Third, ethnic networks and communities can have protective effects. In particular, they can
prevent adolescents from negative contextual influences, especially from adopting the
counterproductive attitudes or behavior of disadvantaged groups with whom they come into
contact. Immigrants do so more often than natives as they are more likely to grow up in
disadvantaged neighborhoods. In contrast to others, ethnic networks are particularly likely
to become protective shields against deprivation. This is because they tend to be denser
than other networks, which fosters intergenerational closure and facilitates both social
control and the enforcement of group norms (Portes & Rumbaut, 2001).

Fourth, for similar reasons ethnic communities might be able to promote achievement
norms and values that favor educational and occupational attainment. Again, such
arguments have mainly been pushed forward for the U.S., where Asian-Americans are seen
as the prime example of (educational) success against the odds (cf. e.g., Zhou & Bankston,
1994; Zhou & Xiong, 2005). Similarly, Shah, Dwyer & Modood (2010) identify shared norms
in Pakistani families in the U.K. as crucial factors that help understand why Pakistani student
aim for better education than other groups.

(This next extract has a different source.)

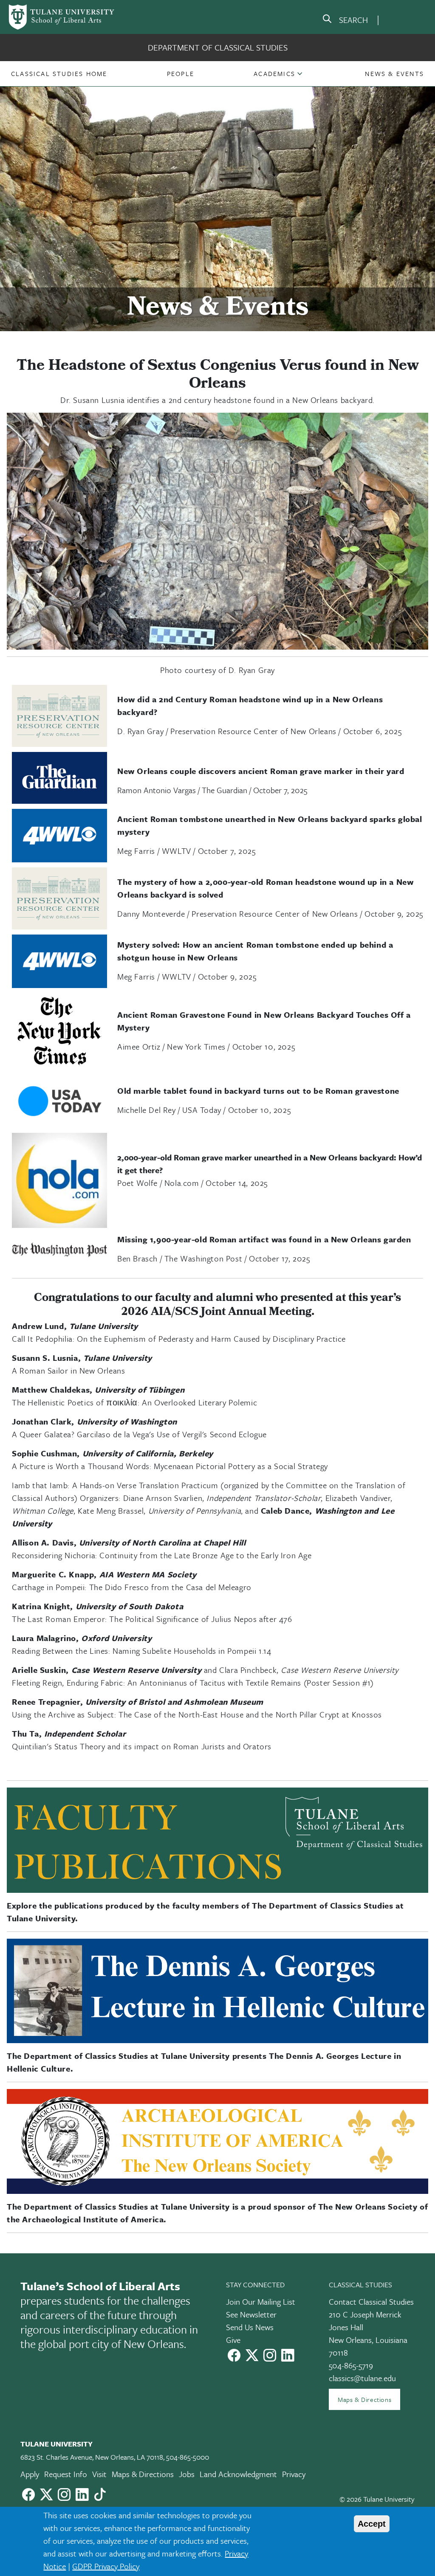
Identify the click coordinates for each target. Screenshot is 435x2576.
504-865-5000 (187, 2457)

Fifth, ethnic networks and communities may also be conducive to socio-economic
advancement indirectly—through psychological mechanisms. They can reinforce identities,
thereby, strengthening self-esteem and mental health, which, in turn, helps keep alive
educational and occupational aspirations and motivations—even in hostile environments,
that is, in case of discrimination or exclusion. Shared ethnic identities, moreover, strengthen
ethnic solidarity, especially if they are endorsed by a sense of common destiny. Ethnic (in-
group) solidarity, then, lets minority group members become more willing to share their
resources with others. In other words, solidarity eases the mobilization of all kinds of social
capital.

As our brief discussion of the five forms of immigrant social capital has already shown,
whether or not ethnic networks and communities, eventually, foster socio-economic
integration is conditional on both the resources and norms predominating in a community
and corresponding network structure. Ethnic communities are neither solely a springboard
nor solely a trap, as Zhou (2009: 1156) put it—, there rather exists a varied “spectrum of
resources and constraints” that influence immigrant incorporation. Some effects even
depend on further contextual factors, especially on the (non-)existence of ethnic boundaries
and social acceptance by the majority population as well as on integration regimes (e.g.,
regulation of labor market access). This conditional view regarding the influence of ethnic
networks and communities challenges us to specify much more precisely which resources,
orientations, and values ethnic communities actually provide—and when they influence
integration outcomes.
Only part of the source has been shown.